I sang this song at the Gayville United Methodist Church last Sunday and received an overwhelming response to its timeless message. It was suggested to me that I send it to the newspaper editors to be printed for everyone to read. It seems our nation is badly in need of the reminder that our country was founded on Christian principles, and we need to return to God as a nation.

The Lost Penny

As I was walkin' down the street

of a little country town,

I saw a rusty penny half buried in the ground.

As I reached down to pick it up,

I saw beneath the rust

These words, just barely visible, "In God We Trust".

I held it for a moment,

Then, suddenly, I knew

What God in all His wisdom would have me say and do.

He used this worthless penny

To help me understand

That life is not worth living without the Master's Hand.

O In God We Trust In God We Trust

We're lost just like this penny unless In God We Trust.

And then I heard a still small voice

Within me whisper clear,

"Be still and know that I am God";

"Let every nation hear".

"Go tell your world that I am strong";

"They are frail as dust".

"Lay down the sword; believe the Lord";

"And place in God your trust".

O In God We Trust In God We Trust

We're lost just like this penny unless In God We Trust.


Lois Thomas


Prepare for year 2000

To the editor:

The "Millennium Bug". Y2K. Whatever it's called, you've probably heard a lot about the Year 2000 computer problem and its potentially devastating effects. The SD Department of Revenue wants you to know that we are committed to ensuring that our tax system operates January 1, 2000 just like any other day. We have made achieving Year 2000 compliance a top priority in our department, and we know that you as a business owner are equally dedicated to this priority.
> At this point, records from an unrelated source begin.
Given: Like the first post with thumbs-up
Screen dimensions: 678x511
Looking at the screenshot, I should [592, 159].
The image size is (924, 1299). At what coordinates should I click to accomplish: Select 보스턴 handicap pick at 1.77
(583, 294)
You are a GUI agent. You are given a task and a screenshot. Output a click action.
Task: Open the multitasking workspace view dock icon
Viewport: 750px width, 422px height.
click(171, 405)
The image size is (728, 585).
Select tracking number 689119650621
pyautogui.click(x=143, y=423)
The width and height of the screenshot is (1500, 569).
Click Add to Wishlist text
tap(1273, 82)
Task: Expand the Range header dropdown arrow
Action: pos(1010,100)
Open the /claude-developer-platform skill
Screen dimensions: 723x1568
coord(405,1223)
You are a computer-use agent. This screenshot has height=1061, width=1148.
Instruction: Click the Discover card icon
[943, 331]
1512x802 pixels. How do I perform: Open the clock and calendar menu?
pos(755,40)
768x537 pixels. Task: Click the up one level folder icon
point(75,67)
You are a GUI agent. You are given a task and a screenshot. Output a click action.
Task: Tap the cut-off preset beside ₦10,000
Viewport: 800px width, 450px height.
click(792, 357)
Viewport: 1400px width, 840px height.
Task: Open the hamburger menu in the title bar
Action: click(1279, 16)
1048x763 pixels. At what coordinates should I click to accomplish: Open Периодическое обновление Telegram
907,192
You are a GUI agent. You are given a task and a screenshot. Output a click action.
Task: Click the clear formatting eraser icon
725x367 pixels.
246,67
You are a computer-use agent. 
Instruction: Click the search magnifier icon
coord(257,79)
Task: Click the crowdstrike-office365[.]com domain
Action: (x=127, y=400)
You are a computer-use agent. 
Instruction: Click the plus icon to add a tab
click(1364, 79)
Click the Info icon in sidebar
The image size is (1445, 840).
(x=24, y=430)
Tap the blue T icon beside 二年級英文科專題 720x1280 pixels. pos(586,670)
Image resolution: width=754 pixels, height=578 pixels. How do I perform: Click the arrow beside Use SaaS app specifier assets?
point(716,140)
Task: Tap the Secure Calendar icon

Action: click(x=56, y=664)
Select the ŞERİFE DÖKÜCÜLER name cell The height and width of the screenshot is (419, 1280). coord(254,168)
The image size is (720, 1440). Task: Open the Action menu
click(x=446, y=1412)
Simply put, the Year 2000 problem is related to the fact that computer programmers often used two digits rather than four to represent years, so the computer records 1999 as simply 99. As a result, some computer systems can't distinguish between 2000 and 1900 and could malfunction without programming changes. It's a small problem with some potentially big consequences.

Our goal is for the department's tax remittance system and its associated databases to be Year 2000 compliant by June 30, and we are well on our way to achieving this goal. All automation systems and programs have been tested, and any necessary programming and all computer hardware should be Y2K compliant by the target date. We are also examining and testing embedded technology in other office machines and equipment, and all non-Y2K machines will be replaced. We are working closely on this issue with the State Bureau of Information and Technology (BIT) and would refer you to the BIT website for more Y2K information at http://www.state.sd.us/bit/y2k.

However, the Department of Revenue alone cannot ensure that out tax remittance systems will continue to operate smoothly as we begin the new millennium. It is crucial that you as a business owner prepare for the change by updating your own computer systems to be Year 2000 compliant. If you have not already done so, we urge you to take the necessary steps as soon as possible. We suggest taking an inventory/analysis of your existing equipment, remediation of any problems identified and the testing of remediated issues. Additional useful information can be obtained from the U.S. Small Business Administration's web site at http://www.sba.gov/y2k/.

Despite the problems the Year 2000 situation may cause taxpayers will be expected to remit their tax payments in the same timely manner as they currently do.

It will take significant cooperation between the Department of Revenue and taxpayers such as yourself to address the Year 2000 problem. For this reason, we are writing to you to express our appreciation that you and your company are working diligently to ensure that your systems will function properly and experience no Year 2000 problems. By working together, we can master the Year 2000 problem.

Thank you for your attention and consideration.